Collected data:
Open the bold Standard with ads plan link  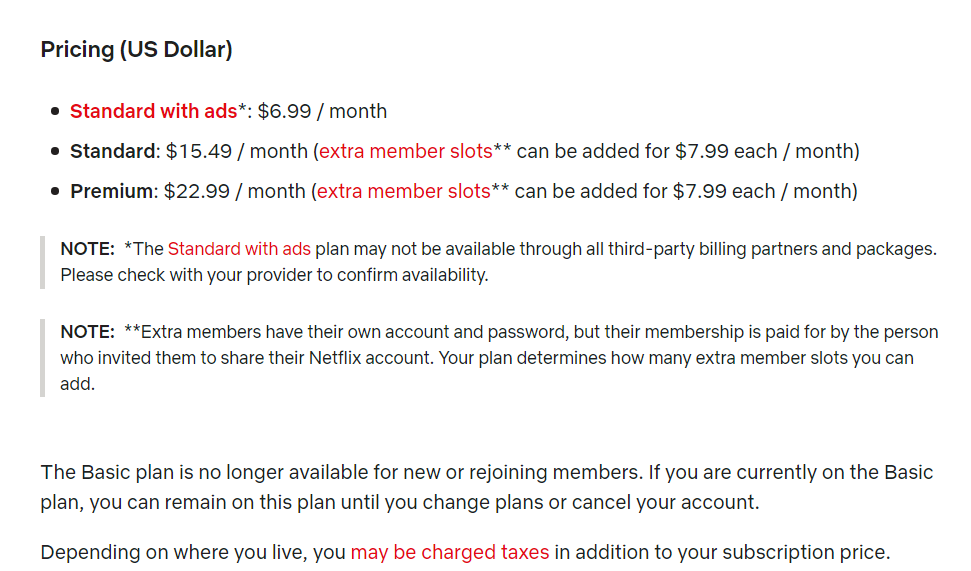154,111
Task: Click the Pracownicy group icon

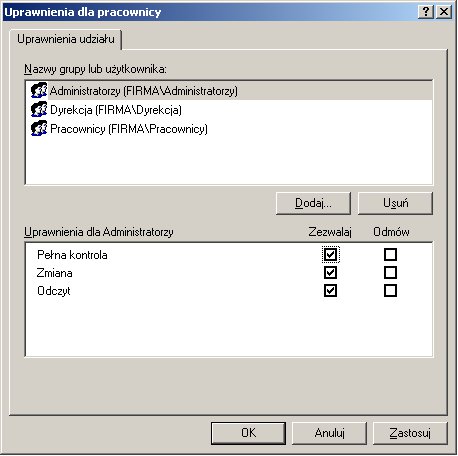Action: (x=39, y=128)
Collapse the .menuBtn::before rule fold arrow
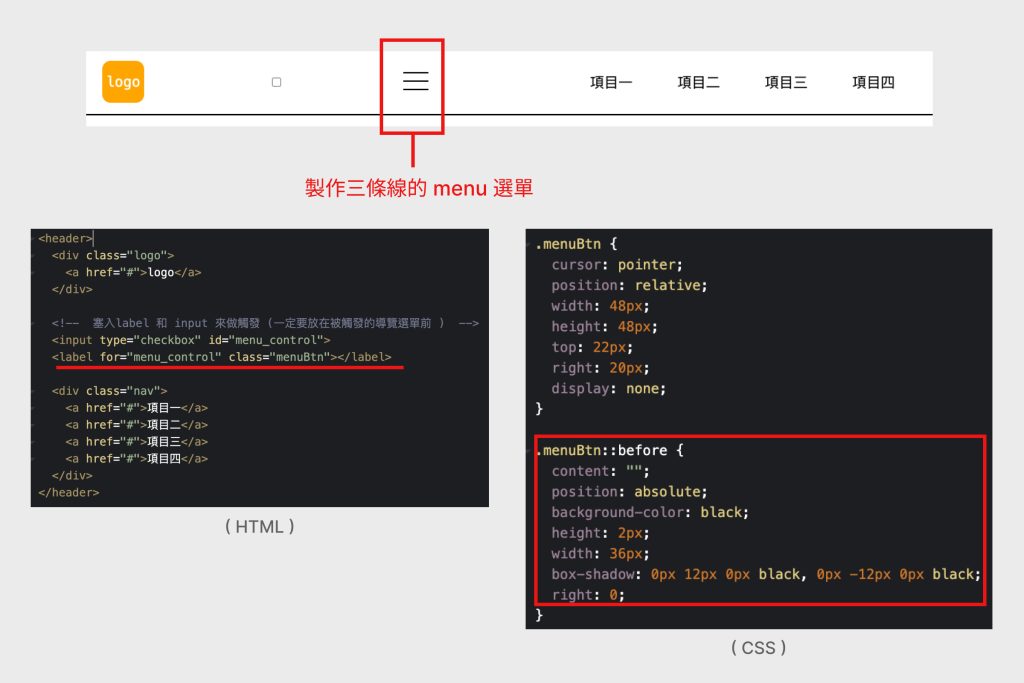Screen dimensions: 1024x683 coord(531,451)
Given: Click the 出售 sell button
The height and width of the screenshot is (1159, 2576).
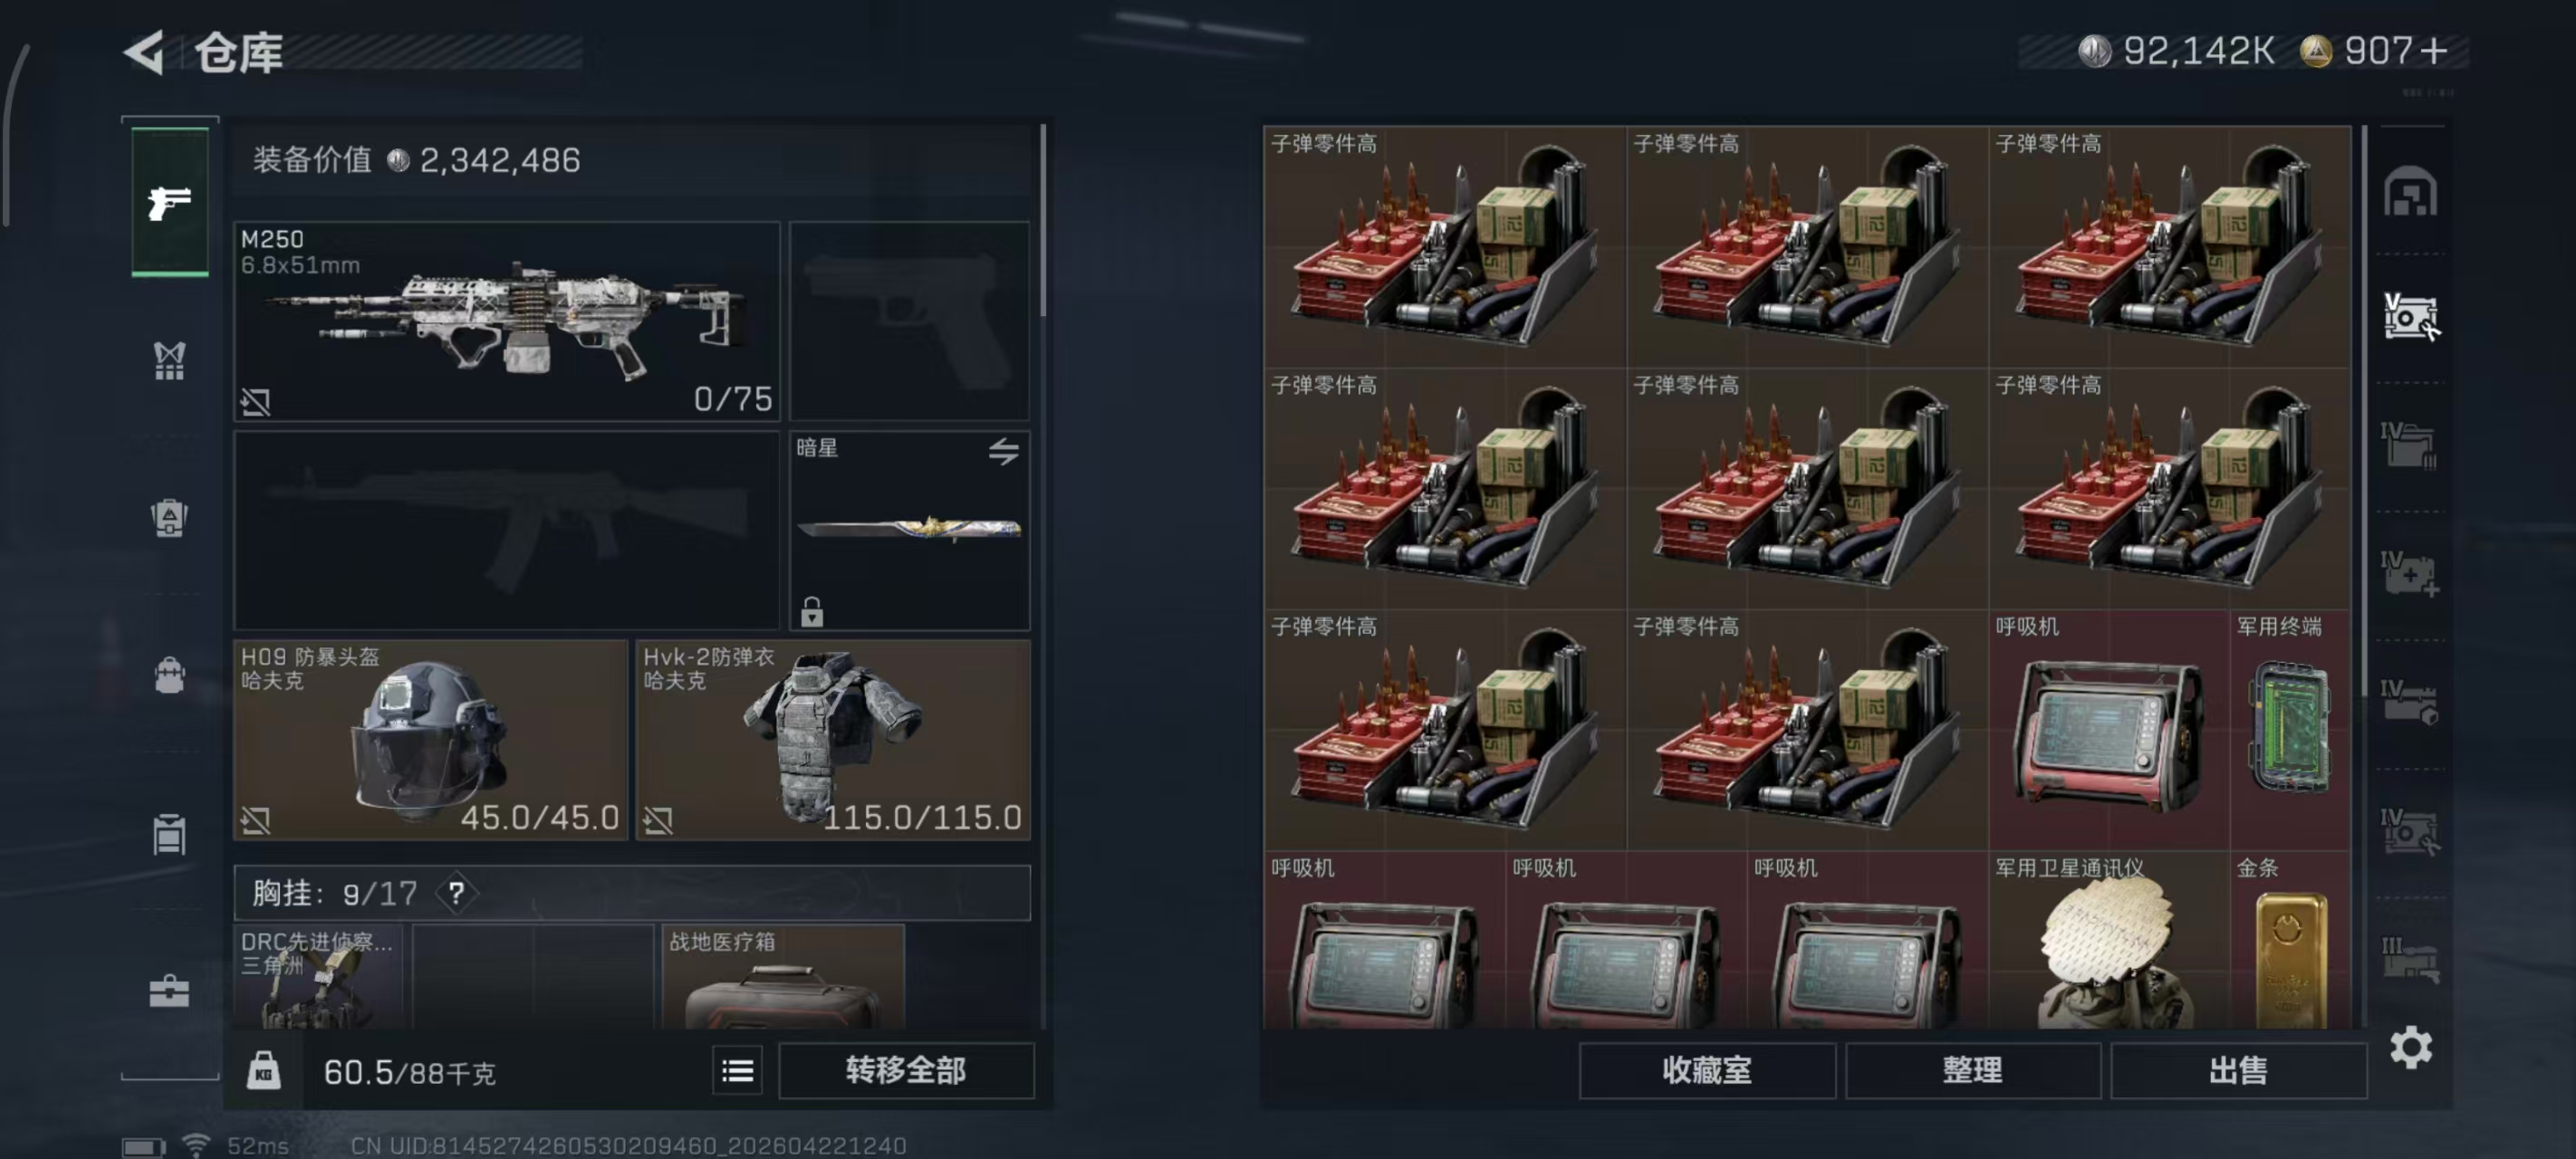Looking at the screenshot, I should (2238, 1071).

- **TRY IT**
Print exactly the lines from the line with "Collapse the .menuBtn::before rule fold arrow" through the end of the data, both ends included, and print no pictures.

- **EXERCISE OUTPUT**
Collapse the .menuBtn::before rule fold arrow
Screen dimensions: 1024x683 coord(531,451)
Given: Click the 出售 sell button
The height and width of the screenshot is (1159, 2576).
Looking at the screenshot, I should (2238, 1071).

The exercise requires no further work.